Extracted material below:

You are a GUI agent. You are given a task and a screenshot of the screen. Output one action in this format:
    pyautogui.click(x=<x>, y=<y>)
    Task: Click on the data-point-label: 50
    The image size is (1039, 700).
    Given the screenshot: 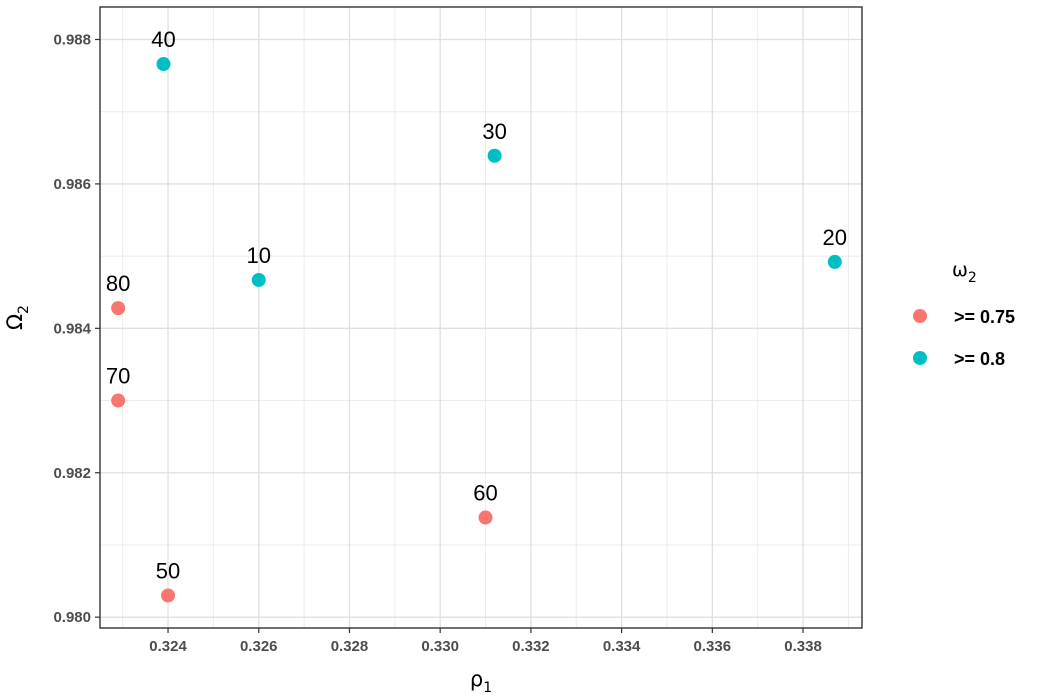 What is the action you would take?
    pyautogui.click(x=168, y=572)
    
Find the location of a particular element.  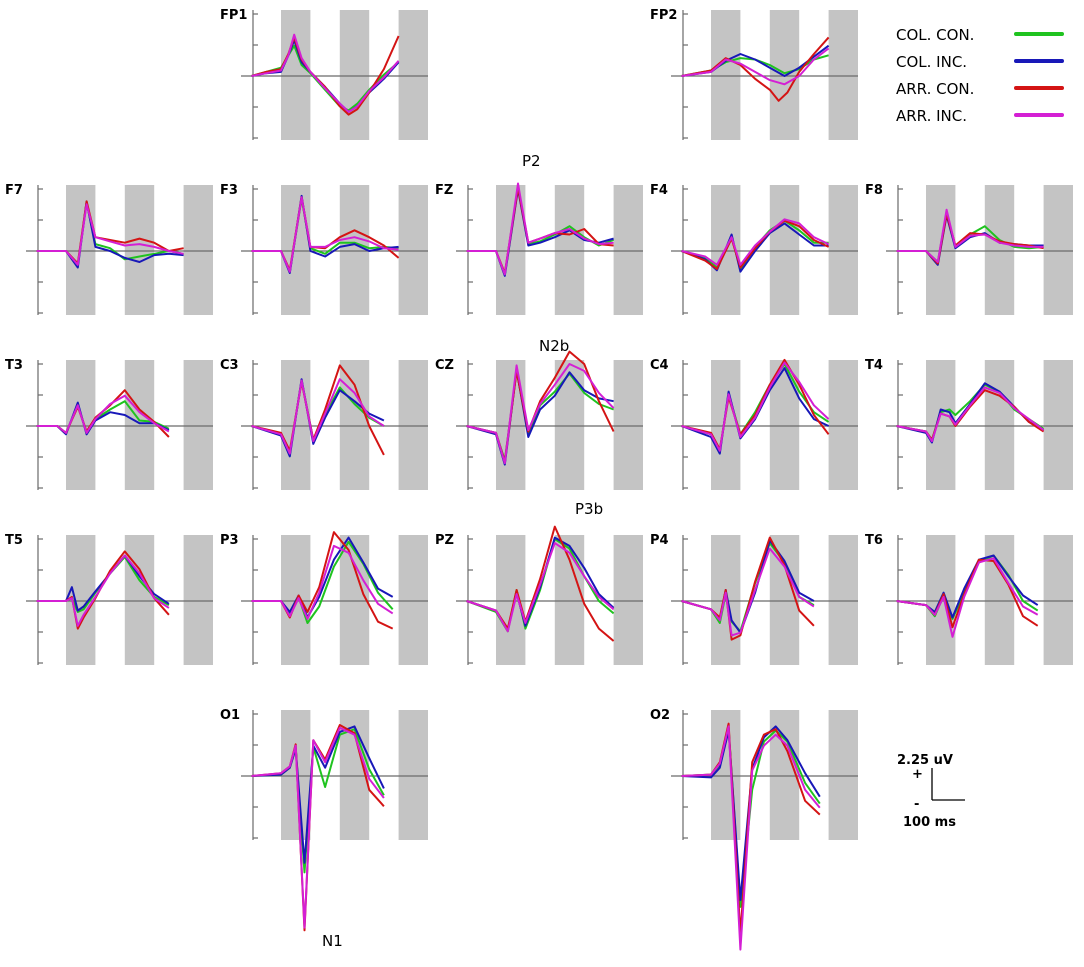

waveform-f4-arr-inc is located at coordinates (756, 242).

End of Extracted material.

**Exercise instructions**
Can you copy the rows word for word, starting from the first line and continuing through the line that contains "The image size is (1039, 700).", with both of those lines included?

**Answer area**
You are a GUI agent. You are given a task and a screenshot of the screen. Output one action in this format:
    pyautogui.click(x=<x>, y=<y>)
    Task: Click on the data-point-label: 50
    The image size is (1039, 700).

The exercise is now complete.